再び本筋に戻る。 アドリアマイシンの副作用として気を付けなければならないのは骨髄抑制であるが、幸い私は骨髄体力が強い方だったので、白血球・血小板・赤血球・好中球等の数値はそれほど下がらなかった。大変ラッキーであった。アドリアマイシンの副作用としてもう1つ良く言われることは「髪が抜ける」というものである。これは正確に言うと全身の毛が抜けるということであるが、私は男ということもあり、全く気にならなかった。抜ける毛がうっとうしいなという程度の感想であった。ただ、母親は、ごっそり抜ける(実際は抜けるというより、ガサっと取れるというイメージに近い)髪の毛を見て涙を流していた。女性と男性では感じ方に違いがあるのであろう。私は病気が治るのであれば、全身の毛が一生はえてこなくても構わないと思ったものである。眉毛はかけばいいし、かつらもある。冬少し寒いくらいの実害しかない。

術前補助抗癌剤治療2クール目~その1~

2007年01月06日 | Weblog
術前補助抗癌剤治療2クール目はアドリアマイシン。1クール目のシスプラチンが非常に良く効いたので、医師はあと何クールかシスプラチンを続けたかったようだが、あまりに激しい副作用のため私が拒否。抗癌剤3クールくらいで全ての治療が終わるのであればシスプラチンを投与し続けても良かったが、入院前の説明では、順調に行ったとして、術前補助抗癌剤治療を数クール、その後原発巣切除手術、さらにその後で術後補助抗癌剤治療6クール、期間としては約1年ということだったので、とても体がもたないと判断。結果論ではあるが、この選択は正しかったと思う。なぜなら手術後MRSAに感染し、手術を2回余計に受けなければならなくなったからである。MRSA感染については後日改めて詳しく記したいと思う。

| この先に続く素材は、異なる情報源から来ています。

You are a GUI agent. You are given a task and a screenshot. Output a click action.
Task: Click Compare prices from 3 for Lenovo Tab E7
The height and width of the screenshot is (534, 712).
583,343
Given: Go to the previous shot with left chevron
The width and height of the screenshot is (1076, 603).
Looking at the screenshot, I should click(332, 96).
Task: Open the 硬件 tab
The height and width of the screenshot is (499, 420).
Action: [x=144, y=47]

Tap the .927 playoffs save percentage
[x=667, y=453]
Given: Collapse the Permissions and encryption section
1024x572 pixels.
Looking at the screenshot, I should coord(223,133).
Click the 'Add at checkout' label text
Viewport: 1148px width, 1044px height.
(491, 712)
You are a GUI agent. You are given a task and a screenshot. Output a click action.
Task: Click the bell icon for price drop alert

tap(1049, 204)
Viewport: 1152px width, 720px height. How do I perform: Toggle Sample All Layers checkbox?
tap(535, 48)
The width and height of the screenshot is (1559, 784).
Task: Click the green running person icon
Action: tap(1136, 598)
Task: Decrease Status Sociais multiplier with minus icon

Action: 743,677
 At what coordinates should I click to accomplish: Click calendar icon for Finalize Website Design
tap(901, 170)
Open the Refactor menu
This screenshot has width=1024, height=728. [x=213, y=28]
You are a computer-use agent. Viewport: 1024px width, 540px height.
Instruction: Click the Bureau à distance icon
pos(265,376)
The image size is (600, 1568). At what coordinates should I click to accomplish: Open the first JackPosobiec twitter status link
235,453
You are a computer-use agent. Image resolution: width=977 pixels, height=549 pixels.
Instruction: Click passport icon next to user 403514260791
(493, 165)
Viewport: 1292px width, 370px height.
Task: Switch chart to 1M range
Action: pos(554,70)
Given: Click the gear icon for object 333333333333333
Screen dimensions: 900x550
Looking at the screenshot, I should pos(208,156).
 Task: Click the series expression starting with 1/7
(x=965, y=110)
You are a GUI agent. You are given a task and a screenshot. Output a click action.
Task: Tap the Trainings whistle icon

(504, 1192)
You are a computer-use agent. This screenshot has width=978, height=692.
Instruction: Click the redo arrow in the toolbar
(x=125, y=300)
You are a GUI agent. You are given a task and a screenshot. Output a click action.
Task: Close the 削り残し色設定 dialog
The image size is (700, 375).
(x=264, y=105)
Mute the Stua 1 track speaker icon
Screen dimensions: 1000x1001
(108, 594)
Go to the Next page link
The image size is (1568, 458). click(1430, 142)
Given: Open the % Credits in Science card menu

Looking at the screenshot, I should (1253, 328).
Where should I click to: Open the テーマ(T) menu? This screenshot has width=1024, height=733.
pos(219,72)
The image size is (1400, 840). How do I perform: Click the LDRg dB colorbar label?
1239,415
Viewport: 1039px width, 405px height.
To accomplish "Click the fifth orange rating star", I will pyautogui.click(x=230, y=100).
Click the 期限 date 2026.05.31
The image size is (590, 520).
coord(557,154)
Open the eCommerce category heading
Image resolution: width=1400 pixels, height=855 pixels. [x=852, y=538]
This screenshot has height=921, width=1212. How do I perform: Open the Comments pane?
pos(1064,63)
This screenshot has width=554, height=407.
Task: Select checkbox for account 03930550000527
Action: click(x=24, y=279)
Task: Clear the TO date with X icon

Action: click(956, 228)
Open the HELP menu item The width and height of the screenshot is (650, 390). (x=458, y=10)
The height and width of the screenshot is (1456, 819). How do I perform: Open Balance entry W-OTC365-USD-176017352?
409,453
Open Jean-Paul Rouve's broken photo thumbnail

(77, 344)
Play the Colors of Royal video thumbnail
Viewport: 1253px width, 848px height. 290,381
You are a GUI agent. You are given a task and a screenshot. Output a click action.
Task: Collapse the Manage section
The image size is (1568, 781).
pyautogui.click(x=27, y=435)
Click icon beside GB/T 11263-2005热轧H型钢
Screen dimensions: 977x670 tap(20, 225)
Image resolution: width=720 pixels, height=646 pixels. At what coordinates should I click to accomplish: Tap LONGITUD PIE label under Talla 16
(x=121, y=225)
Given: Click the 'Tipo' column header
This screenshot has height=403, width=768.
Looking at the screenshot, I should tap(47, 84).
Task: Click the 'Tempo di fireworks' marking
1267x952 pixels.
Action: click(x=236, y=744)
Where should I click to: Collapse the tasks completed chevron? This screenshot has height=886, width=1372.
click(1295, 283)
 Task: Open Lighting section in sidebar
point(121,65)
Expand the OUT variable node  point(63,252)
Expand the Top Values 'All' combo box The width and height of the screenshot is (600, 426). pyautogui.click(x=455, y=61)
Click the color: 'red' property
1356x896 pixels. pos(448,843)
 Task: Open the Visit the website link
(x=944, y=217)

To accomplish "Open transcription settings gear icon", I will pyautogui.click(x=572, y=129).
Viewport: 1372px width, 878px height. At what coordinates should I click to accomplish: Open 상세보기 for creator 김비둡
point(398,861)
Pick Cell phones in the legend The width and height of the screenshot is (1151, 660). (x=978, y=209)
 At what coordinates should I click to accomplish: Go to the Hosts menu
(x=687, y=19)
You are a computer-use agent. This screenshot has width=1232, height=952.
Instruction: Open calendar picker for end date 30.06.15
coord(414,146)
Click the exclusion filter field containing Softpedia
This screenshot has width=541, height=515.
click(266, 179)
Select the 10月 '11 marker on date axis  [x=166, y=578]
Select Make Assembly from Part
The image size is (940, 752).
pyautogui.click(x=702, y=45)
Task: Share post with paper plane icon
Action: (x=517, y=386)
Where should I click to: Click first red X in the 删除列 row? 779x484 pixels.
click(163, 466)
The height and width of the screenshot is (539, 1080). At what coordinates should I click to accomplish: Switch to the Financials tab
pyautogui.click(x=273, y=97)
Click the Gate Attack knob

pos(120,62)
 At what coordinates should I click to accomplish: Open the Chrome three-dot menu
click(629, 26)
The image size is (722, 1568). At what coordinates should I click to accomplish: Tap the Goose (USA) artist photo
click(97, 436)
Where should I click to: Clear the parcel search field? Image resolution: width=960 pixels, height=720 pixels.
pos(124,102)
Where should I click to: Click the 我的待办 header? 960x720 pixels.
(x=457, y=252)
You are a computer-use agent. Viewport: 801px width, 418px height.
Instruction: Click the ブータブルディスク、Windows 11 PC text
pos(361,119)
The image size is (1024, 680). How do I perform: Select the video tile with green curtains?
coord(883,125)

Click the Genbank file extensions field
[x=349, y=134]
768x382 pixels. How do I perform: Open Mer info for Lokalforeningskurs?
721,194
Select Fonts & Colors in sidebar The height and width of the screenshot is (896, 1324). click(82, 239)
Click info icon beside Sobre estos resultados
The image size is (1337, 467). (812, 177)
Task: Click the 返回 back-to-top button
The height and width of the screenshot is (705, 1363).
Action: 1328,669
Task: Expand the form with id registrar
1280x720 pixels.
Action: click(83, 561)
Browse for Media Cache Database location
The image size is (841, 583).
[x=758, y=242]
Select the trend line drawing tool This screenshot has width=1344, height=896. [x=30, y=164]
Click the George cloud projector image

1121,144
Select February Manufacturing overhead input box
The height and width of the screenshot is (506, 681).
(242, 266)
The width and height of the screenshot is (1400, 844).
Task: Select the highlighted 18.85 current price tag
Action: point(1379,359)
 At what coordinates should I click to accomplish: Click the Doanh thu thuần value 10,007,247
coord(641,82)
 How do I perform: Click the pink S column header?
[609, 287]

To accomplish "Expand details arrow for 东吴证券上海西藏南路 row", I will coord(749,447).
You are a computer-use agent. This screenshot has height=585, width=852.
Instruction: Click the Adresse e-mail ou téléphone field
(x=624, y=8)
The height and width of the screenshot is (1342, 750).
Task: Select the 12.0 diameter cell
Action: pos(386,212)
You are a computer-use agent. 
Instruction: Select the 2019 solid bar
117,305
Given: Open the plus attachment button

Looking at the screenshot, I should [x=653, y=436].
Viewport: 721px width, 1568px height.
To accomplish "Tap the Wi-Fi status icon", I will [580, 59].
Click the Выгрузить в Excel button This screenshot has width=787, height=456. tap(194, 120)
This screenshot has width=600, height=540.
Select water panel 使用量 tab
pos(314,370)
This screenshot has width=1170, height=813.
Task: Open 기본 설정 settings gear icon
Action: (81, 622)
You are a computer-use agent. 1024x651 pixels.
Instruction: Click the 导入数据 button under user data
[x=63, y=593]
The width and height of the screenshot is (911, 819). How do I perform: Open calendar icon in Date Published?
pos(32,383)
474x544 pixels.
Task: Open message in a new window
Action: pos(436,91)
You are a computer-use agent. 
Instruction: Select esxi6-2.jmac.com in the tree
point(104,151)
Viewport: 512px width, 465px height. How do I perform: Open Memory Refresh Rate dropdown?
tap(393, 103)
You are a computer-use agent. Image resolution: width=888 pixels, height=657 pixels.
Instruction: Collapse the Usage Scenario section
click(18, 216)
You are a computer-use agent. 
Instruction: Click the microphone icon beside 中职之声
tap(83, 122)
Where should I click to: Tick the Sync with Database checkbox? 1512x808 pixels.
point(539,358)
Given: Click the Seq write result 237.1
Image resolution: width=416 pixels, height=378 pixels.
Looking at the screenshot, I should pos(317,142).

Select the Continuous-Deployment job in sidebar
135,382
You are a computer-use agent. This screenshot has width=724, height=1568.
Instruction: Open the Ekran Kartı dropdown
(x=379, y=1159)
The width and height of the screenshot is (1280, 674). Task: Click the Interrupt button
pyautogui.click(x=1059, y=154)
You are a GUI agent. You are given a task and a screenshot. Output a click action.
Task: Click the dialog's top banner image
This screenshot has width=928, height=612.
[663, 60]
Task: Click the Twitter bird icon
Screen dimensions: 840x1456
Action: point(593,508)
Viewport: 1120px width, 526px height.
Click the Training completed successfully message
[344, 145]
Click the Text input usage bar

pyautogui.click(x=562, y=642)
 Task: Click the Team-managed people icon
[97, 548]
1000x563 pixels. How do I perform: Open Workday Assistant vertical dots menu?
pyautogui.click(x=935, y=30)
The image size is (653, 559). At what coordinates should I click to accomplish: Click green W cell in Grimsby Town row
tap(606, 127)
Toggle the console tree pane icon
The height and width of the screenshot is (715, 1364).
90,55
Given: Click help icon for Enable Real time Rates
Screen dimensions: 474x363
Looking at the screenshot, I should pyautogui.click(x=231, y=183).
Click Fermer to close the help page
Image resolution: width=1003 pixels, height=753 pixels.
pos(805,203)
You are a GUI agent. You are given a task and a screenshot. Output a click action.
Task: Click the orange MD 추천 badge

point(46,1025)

シスプラチンは「毒薬」であったが、アドリアマイシンは「劇薬」。よくもまあこんなにおどろおどろしい薬が打ち込まれるものだと思ったものである。話は少し横道にそれるが、抗癌剤は非常に強い薬なので投与ごとに同意書を取られる。抗癌剤の投与を受ける者は覚悟をもって投与を受けなければならない。薬によって、投与の仕方によって当然違いはあるが、抗癌剤投与には数%の死亡率があると思っておいた方がいい。そのリスクを引き受けられないのであれば抗癌剤投与は受けない方がいい。日本ではほんのちょっとでも副作用死が出ると、マスコミを筆頭に鬼の首でも取ったように騒ぎ立てる。100%安全な行為などこの世に存在しない。道を歩いているだけでも死ぬときは死ぬ。ましてや医療行為に絶対安全などということはない。安全性を追求することと、100%の安全を保証するということは全く別個の問題である。マスコミは幼稚な煽動は厳に慎むべきである。副作用死の可能性が何%あるかを伝えることは大切なことであるが、副作用死のあるその薬を使うか否かは患者の自己決定権の問題である。3%の副作用死の可能性があったとしても、97%の奏功に掛けるというのも生き方としてはあり得る。マスコミやそれに煽られる人々は、97%に掛けたいと思う人の選択肢を奪ってはならない。とかく日本人は情緒的な反応をしがちなので、この点は強く言っておきたい。

有益だった書籍とサイト

2007年01月03日 | Weblog
私にとって有益であった書籍やサイトを以下に紹介したい。ガン患者の方はご覧になっては如何であろうか。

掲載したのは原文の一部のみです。